BRIEF
Copy the records from the line with "Open the recent locations dropdown arrow" up to and including the last line of the records, replacing "recent locations" with "saved locations" and leaving everything else unchanged.

DATASET EXCERPTS
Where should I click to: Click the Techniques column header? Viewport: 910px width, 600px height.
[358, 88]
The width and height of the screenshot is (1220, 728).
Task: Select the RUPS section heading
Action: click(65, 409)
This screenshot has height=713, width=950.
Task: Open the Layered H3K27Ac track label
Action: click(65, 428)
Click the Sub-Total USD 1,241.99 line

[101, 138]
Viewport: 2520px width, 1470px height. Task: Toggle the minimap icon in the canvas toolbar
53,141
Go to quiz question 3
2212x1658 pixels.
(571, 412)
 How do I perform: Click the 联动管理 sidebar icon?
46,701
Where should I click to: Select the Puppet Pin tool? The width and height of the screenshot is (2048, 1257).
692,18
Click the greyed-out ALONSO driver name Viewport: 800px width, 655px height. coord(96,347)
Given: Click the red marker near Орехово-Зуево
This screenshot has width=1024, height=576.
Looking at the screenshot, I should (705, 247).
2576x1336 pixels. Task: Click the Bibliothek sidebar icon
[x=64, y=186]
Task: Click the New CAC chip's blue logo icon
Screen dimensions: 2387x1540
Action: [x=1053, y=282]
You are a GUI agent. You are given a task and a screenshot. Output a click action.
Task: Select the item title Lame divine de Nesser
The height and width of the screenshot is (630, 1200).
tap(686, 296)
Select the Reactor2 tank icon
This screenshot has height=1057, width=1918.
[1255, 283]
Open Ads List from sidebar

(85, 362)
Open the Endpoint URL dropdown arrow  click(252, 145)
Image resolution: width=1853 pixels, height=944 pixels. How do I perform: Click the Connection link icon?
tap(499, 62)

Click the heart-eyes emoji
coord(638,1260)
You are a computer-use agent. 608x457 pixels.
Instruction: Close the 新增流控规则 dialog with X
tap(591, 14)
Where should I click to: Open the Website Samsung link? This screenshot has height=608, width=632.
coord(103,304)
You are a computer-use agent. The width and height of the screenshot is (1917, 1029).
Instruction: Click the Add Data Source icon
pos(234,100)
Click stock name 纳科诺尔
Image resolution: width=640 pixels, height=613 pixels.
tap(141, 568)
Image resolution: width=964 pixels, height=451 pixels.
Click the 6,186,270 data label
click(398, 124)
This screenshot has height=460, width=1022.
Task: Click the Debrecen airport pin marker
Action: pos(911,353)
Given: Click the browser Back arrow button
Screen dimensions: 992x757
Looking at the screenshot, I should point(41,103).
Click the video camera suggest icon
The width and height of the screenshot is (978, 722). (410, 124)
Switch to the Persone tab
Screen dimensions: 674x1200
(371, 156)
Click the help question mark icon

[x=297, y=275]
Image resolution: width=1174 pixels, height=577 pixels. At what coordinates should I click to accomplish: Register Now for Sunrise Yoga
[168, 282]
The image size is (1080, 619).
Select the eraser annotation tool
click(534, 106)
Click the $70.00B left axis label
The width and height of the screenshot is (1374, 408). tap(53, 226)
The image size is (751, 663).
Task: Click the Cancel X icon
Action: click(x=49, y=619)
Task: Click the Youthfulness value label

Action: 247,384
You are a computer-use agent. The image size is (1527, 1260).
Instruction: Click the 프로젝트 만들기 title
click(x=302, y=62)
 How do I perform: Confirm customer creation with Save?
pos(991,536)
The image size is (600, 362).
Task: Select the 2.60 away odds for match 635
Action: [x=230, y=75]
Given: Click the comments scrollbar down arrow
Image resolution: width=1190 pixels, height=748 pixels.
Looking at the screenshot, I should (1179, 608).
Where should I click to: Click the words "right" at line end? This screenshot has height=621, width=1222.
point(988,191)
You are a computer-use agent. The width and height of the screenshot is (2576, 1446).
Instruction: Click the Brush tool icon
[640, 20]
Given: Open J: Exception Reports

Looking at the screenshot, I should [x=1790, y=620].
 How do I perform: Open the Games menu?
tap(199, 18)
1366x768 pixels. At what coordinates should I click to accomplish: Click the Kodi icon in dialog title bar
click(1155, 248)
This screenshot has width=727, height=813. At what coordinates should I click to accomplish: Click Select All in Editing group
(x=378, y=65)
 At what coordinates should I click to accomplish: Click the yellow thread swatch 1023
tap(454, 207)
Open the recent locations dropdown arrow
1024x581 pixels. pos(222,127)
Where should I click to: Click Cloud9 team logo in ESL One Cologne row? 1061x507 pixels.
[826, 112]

RESULT
Open the saved locations dropdown arrow
1024x581 pixels. pos(222,127)
Where should I click to: Click Cloud9 team logo in ESL One Cologne row? 1061x507 pixels.
[826, 112]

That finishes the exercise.